Baca Juga: Di RKUHP Final, Bikin Video Porno untuk Konsumsi Pribadi Bukan Pidana

1. LBH sorot pasal 218 RKUHP

(ANTARA FOTO)

Citra menjelaskan definisi kritik dalam pasal 219 RKUHP bermakna sempit.  Hal itu dikarenakan dalam pasal 218 RKUHP memuat penjelasan tentang perbedaan menghina dan mengkritik.

Pada ayat 2 dijelaskan bahwa kritik yang dilontarkan masyarakat kepada pemerintah harus konstruktif dan memberikan solusi. Menurutnya, defini kritik tak bisa dijelaskan secara sempit seperti itu.
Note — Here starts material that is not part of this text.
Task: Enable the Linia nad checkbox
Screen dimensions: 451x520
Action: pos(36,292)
"Menurut kami seharusnya keritik itu tidak boleh didefinisikan secara sempit seperti itu," kata Citra.

Citra menjelaskan kritik terhadap kinerja atau kebijakan pemerintah seharusnya tidak dibatasi. Sebab hal itu dijamin juga oleh pasal 28E ayat 3 UUD 1945.

2. Jadi pasal diskriminatif

Wakil Presiden RI Ma’ruf Amin dampingi Presiden Joko Widodo ziarah ke Taman Makam Pahlawan, Kalibata pada Selasa (10/11/2020) (Dok.Setwapres)
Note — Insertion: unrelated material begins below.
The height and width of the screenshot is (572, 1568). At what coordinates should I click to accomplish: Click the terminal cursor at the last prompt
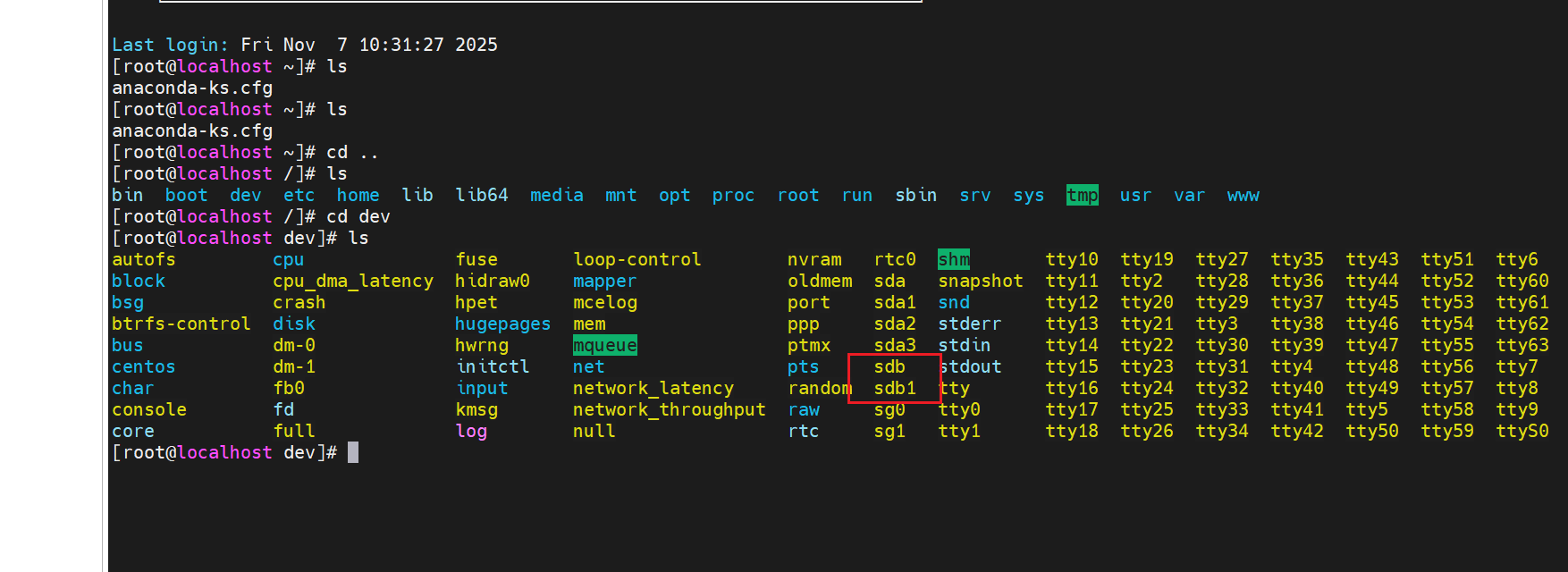353,453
Selain itu, LBH menilai pasal tersebut cenderung diskriminatif. Pasalnya, tidak semua warga bisa membuat kertas kebijakan sebagai tawaran solusi ketika mengkritik.
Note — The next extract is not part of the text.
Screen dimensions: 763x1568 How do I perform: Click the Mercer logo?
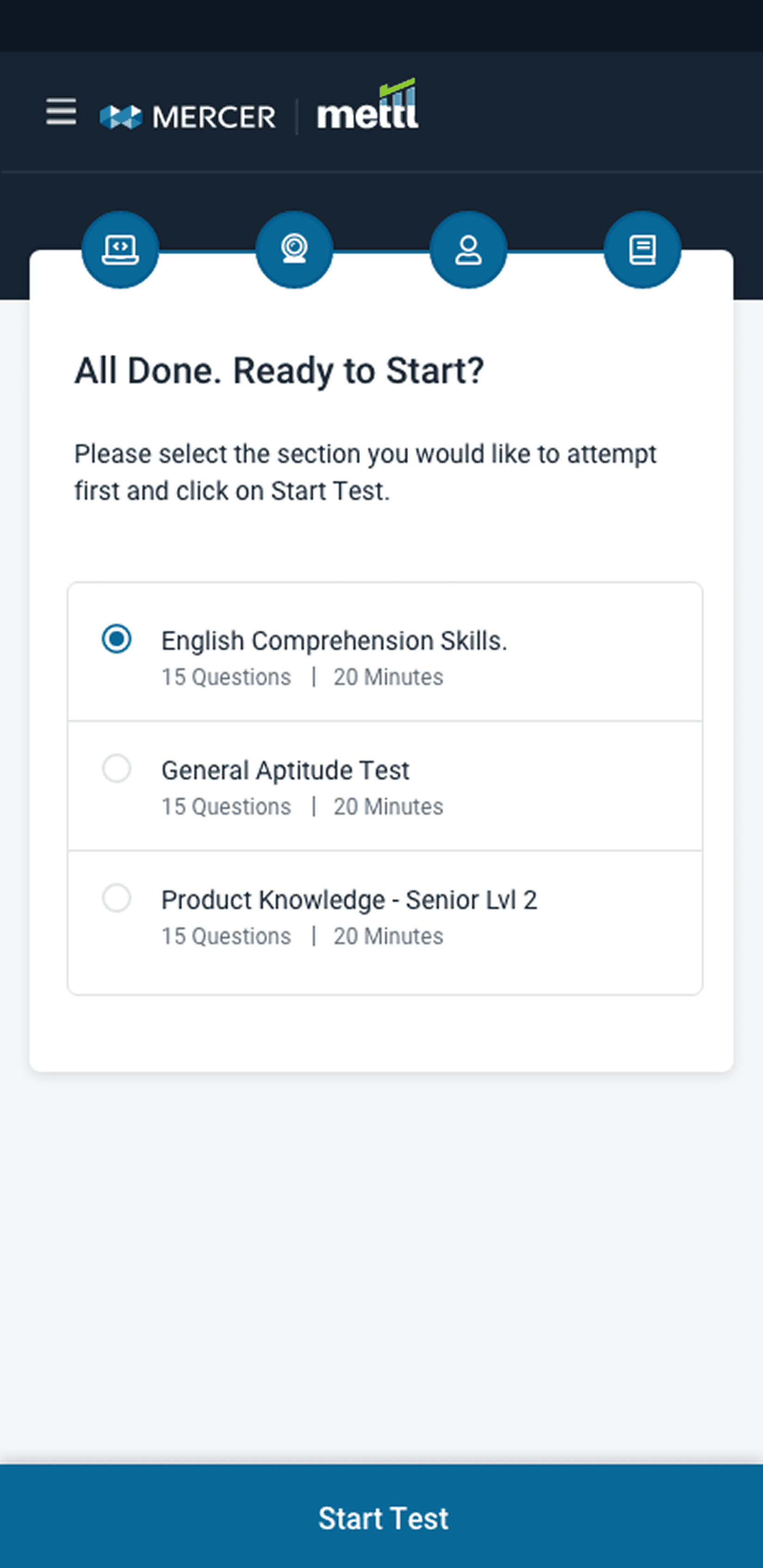188,116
Citra juga menyorot bahasa hukum yang digunakan tak semuanya dapat dipahami oleh masyarakat.

"Kritik itu seharusnya dimaknai bukan hanya bagi orang orang yang punya privillidge memahami isi regulasi, struktur sistematika regulasi, orang orang yang kemudian bisa membuat kertas kebijakan," jelas dia.

Terlebih, permasalahan atau keluhan banyak terjadi pada lingkup masyarakat dengan ekonomi rendah. Dengan begitu, menurutnya normal jika banyak dari mereka yang melontarkan kritik.

"Harusnya ketika menyampaikan kritik itu mereka didenger, lalu kemudian dipertimbangkan pendapatnya. lalu diberikan penjelasan atas pertimbangan atas pendapat itu," tuturnya.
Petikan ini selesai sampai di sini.